Customers are demanding real-time payments. Source: Shutterstock

Customers are demanding real-time payments. Source: Shutterstock

How and why Asia needs to accelerate its journey to real-time payments

CONSUMERS today want things now — and technology is helping companies deliver.

In the retail space, companies such as Amazon and Walmart are making same day deliveries seem ordinary.

Restaurants and F&B companies such as Dominos and Burger King are exploring drone and GPS technology solutions because customers don’t want to wait 30 minutes for a meal anymore.

However, come to think about it, despite being intangible, not everyone today can transfer money instantly.

The technology is making quick progress in parts of Asia, but change is primarily being driven by the P2P (person 2 person) category.

Most recently, BancNet, the national clearing switch operator for InstaPay, a real-time retail payments system in the Philippines, announced that it will tap into Mastercard’s expertise to provide InstaPay users with improved services, better data capabilities, and stronger security features.

Further, by leveraging the partnership with Mastercard and its network companies, InstaPay aspires to grow beyond the P2P category and extend InstaPay’s reach to encompass broader government and commercial payments.

To be fair, InstaPay is not the only one facing challenges in moving from P2P to P2B (person 2 business) and B2B (business 2 business). Across Asia, some of the most successful companies are struggling with this challenge on an everyday basis.

Real-time payment leaders in India, Hong Kong, and Malaysia face similar challenges.
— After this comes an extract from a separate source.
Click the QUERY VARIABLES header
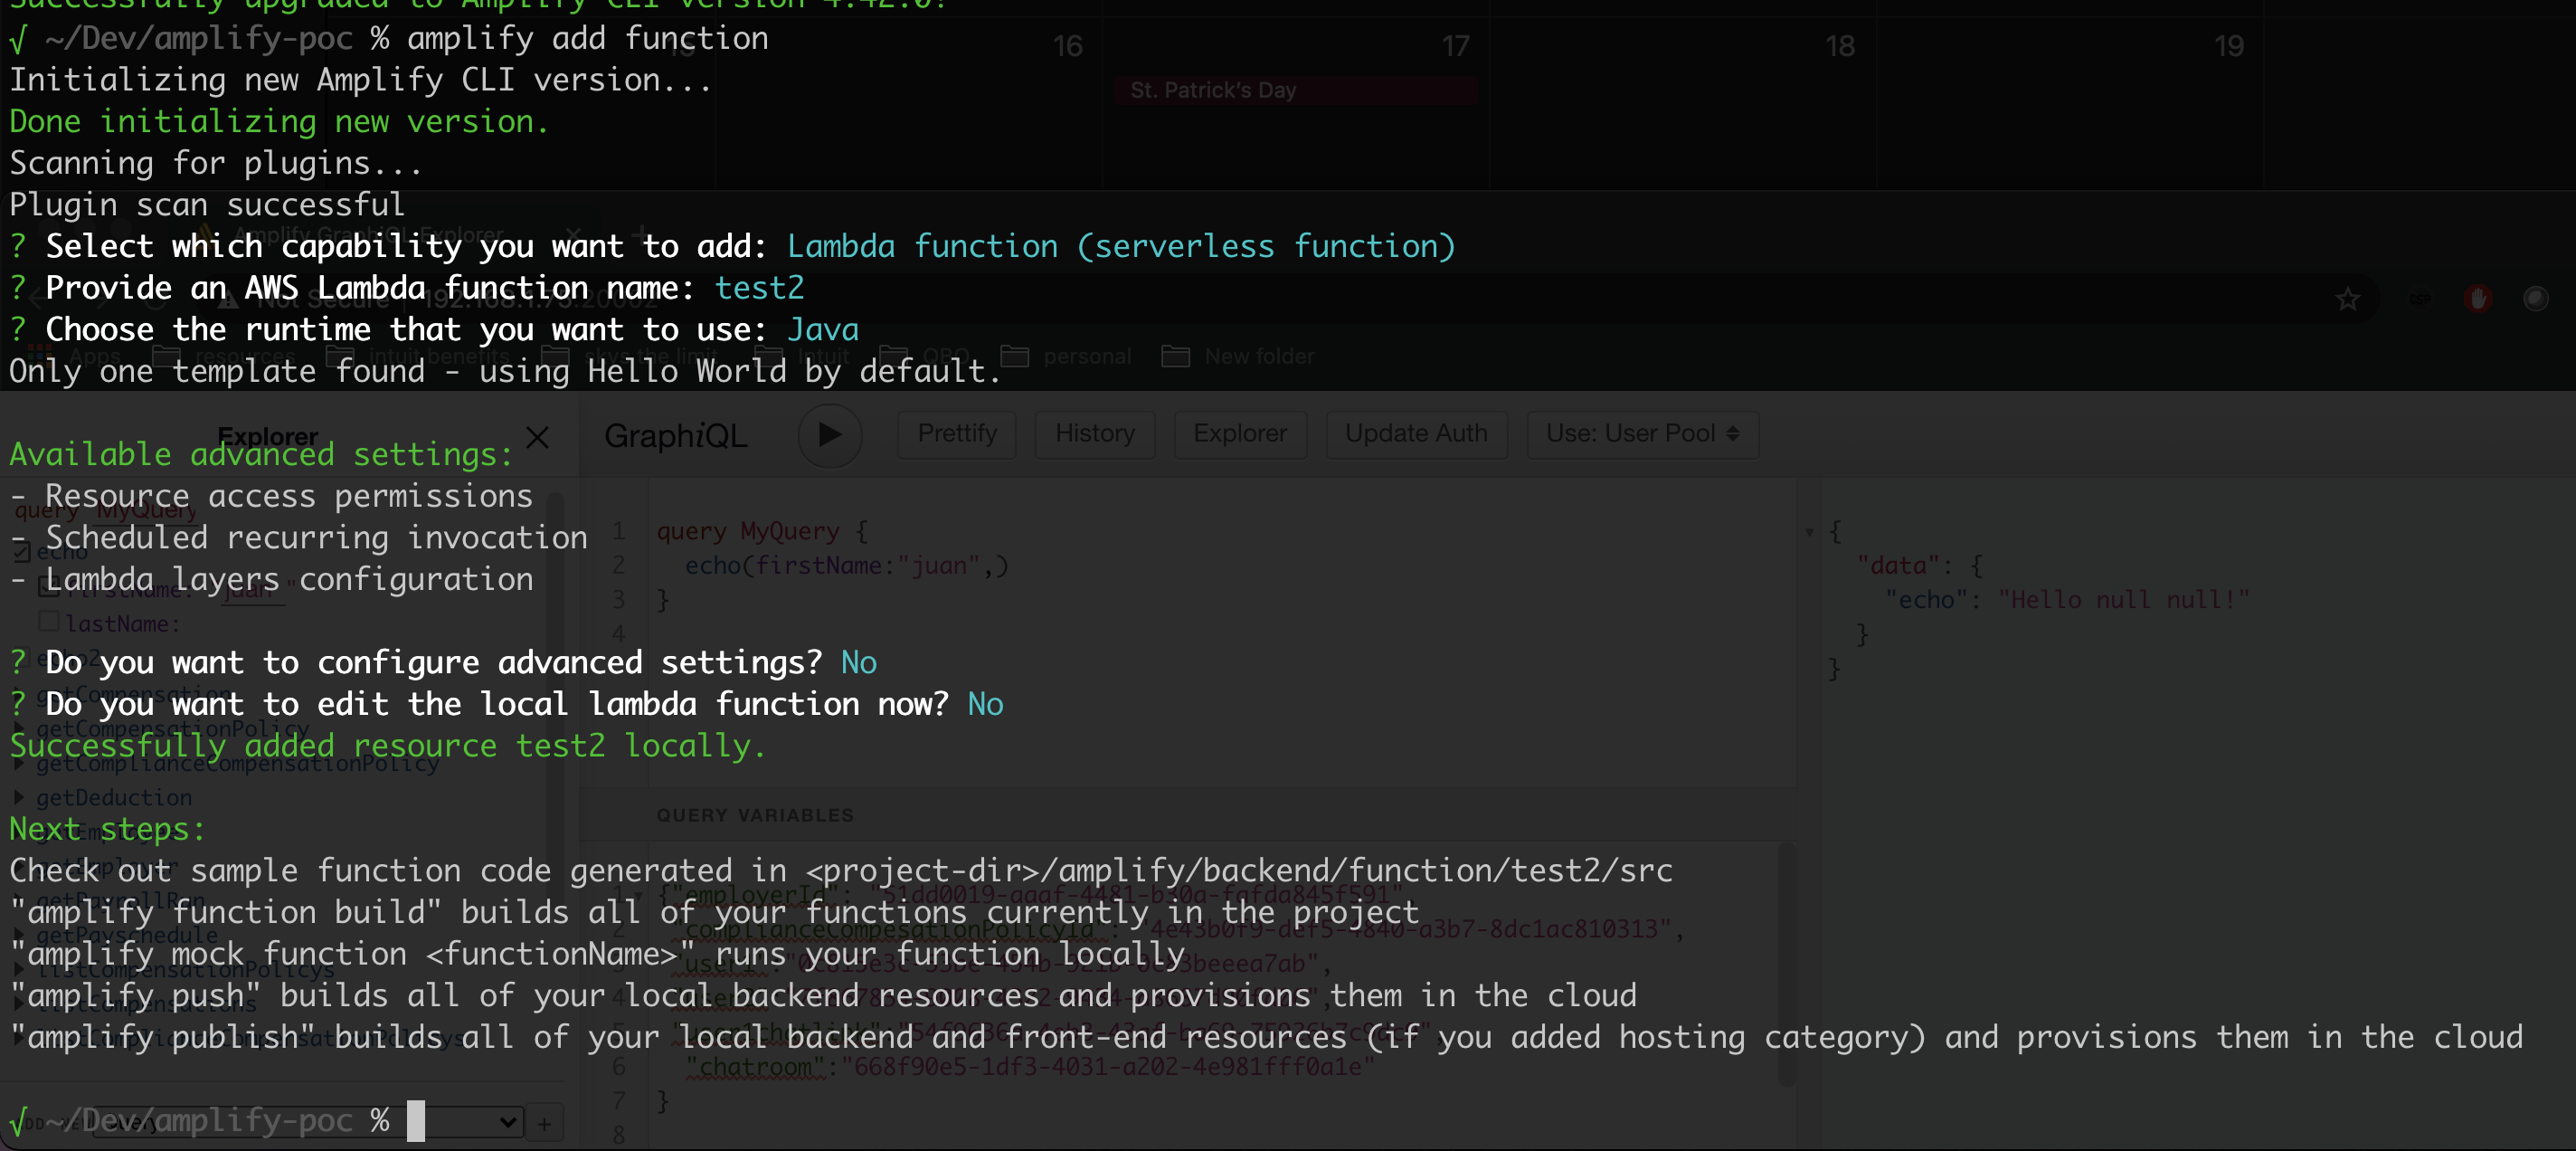 click(754, 815)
While P2P seems to be the most dominant, real-time payments can be applied across all categories: B2B supplier payments; B2C payments such as legal settlements, insurance claims, wages; C2B payments such as hospital bills, utility payments, and point of sale purchases; and domestic P2P and cross border remittances.

In Asia, with traditional banks such as Singapore’s DBS and India’s Kotak Mahindra Bank rushing to launch digital-only banks such as DigiBank and 811, real-time payments can often help drive down costs associated with handling cash and cheques — the two most common types of payments in the region.
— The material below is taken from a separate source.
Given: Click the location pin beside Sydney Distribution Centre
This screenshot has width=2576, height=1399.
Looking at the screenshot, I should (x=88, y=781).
“For the use cases of real-time payments to expand and reach their full potential in Asia, the entire ecosystem—of both established financial service players and digital newcomers—must participate in efforts to develop the infrastructure, improve fraud monitoring, and encourage consumer adoption,” Mastercard’s Executive Vice President of Digital & Emerging Partnerships and New Payment Flows, Asia Pacific, Rama Sridhar told Tech Wire Asia.
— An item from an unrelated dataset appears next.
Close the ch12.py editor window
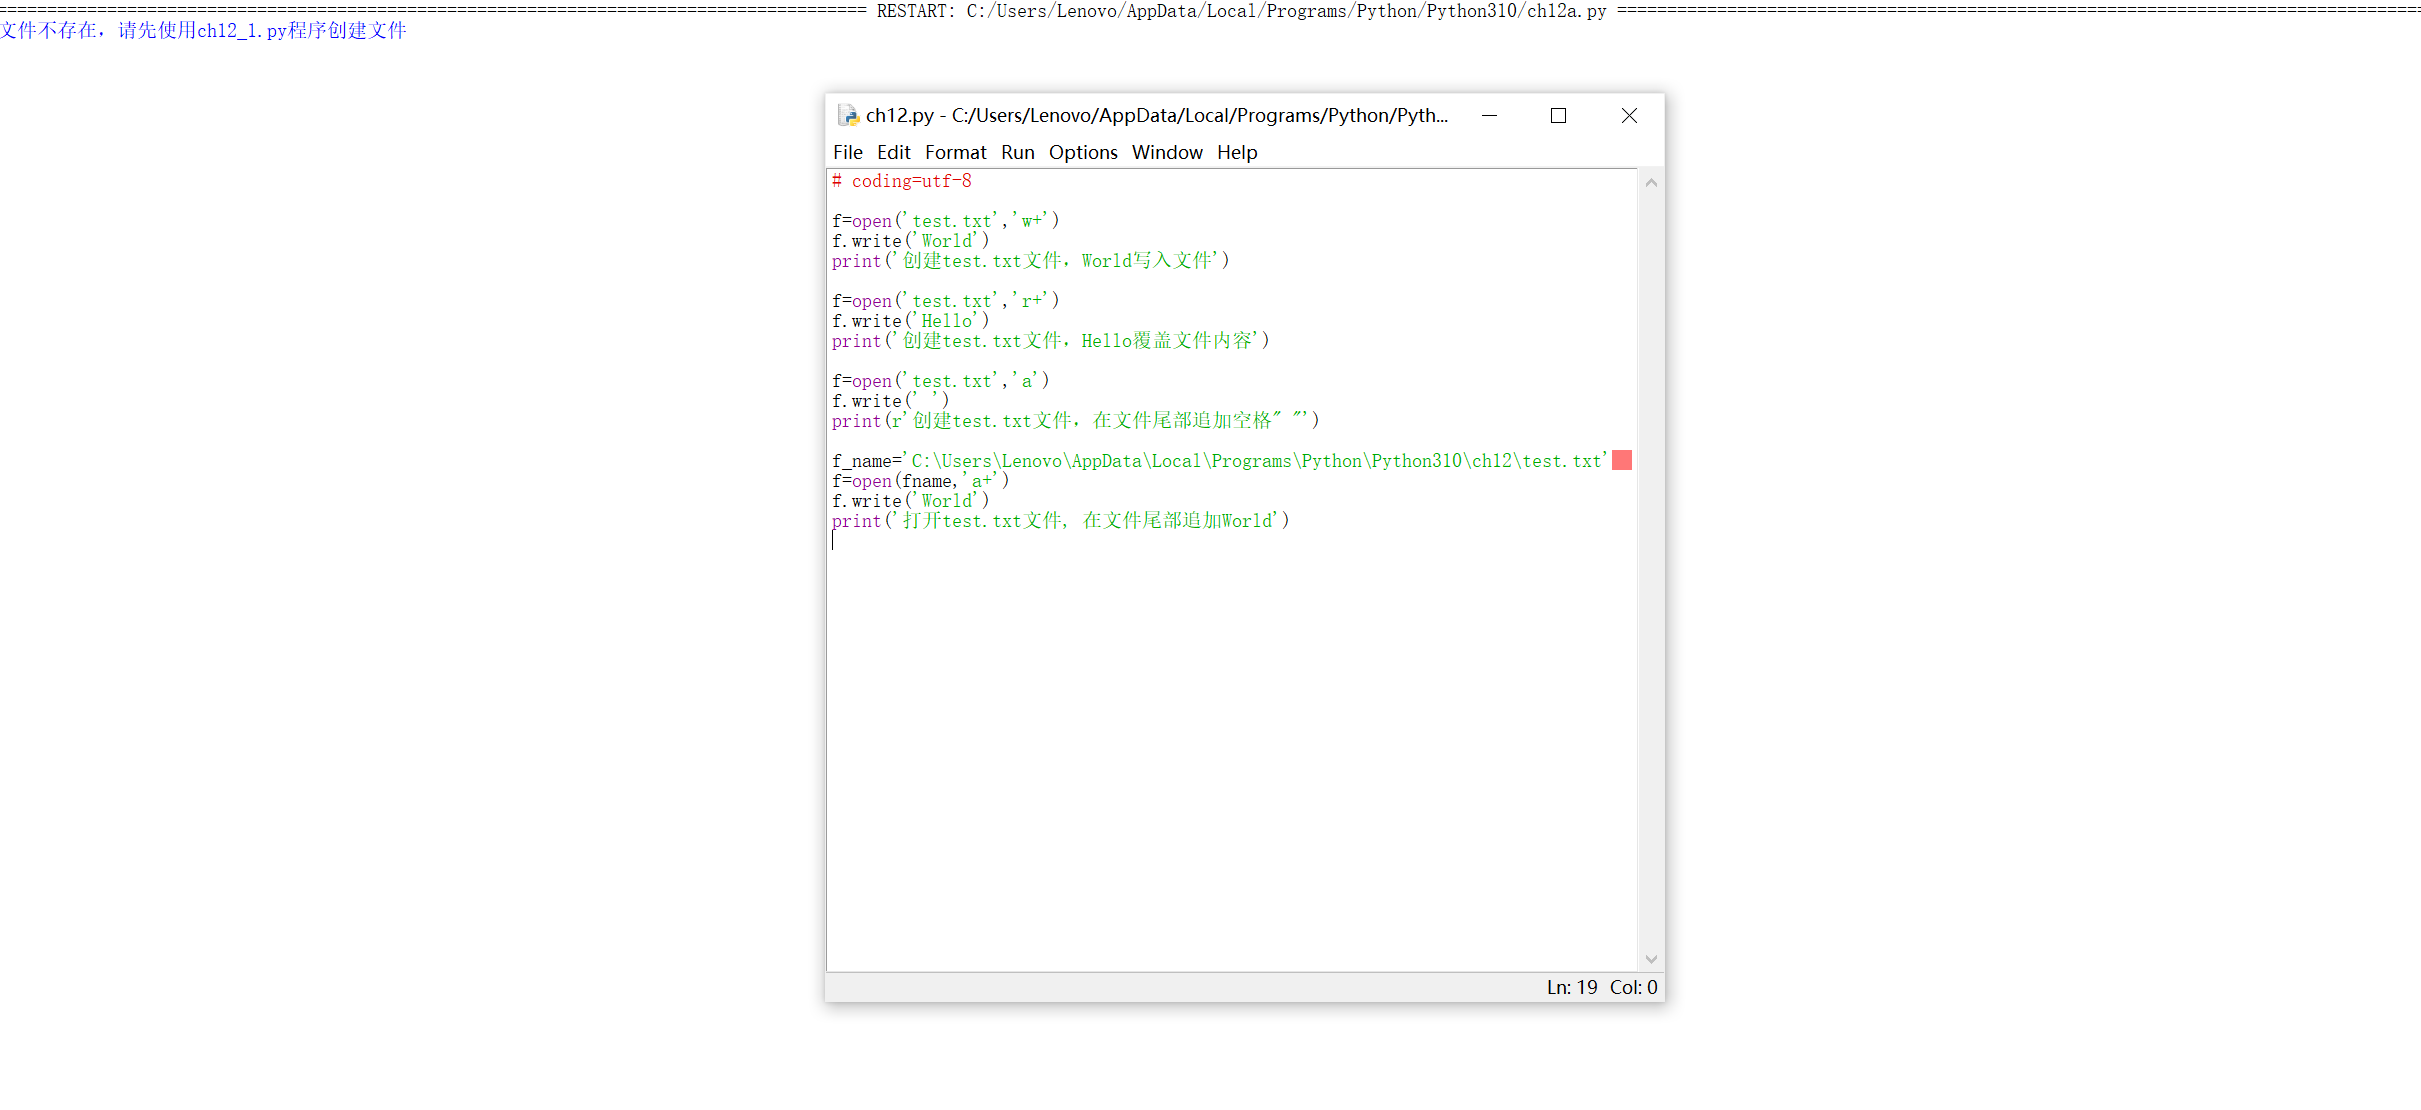Image resolution: width=2421 pixels, height=1110 pixels. (x=1629, y=116)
According to Rama, here are three key steps that must be taken by the financial services ecosystem in Asia in order to accelerate the adoption of real-time payments:

# 1 Encourage standardization

Regulators and policymakers across Asia must promote real-time payments standardization, and coordinated policy efforts must encourage its usage across a wide variety of transactions.

Cost-efficient, standardized infrastructure needs to be developed, ideally on a shared or distributed basis.

# 2 | Promote widespread adoption

Critical use cases and revenue models must be identified for all industry players—but in particular, those adopted by traditional banks—to encourage broader real-time payments adoption by all.

# 3 | Mitigate security risks

Regulators must require the use of intelligence-based analytics tools that identify potential fraud, money laundering, and safety and security risks.

Further, industry participants need to use analytics—informed by large volumes of global data on transaction context and payer demographics and behaviors—to mitigate security risks.

While real-time payments seem like an accelerant to burning issues in the region such as money laundering and bribery, building the right infrastructure to support real-time payments could help mitigate the risks and ensure benefits outweigh any risks.

In a digital-savvy, mobile first Asia, real-time payments have the potential to facilitate financial inclusion and help the flourishing e-commerce and platform-driven economies.

If implemented correctly, with the right checks and balances in place, it could provide the fillip that the region needs to reap the benefits offered by a young demographic rapidly climbing the socio-economic ladder and living in an age with constant connectivity.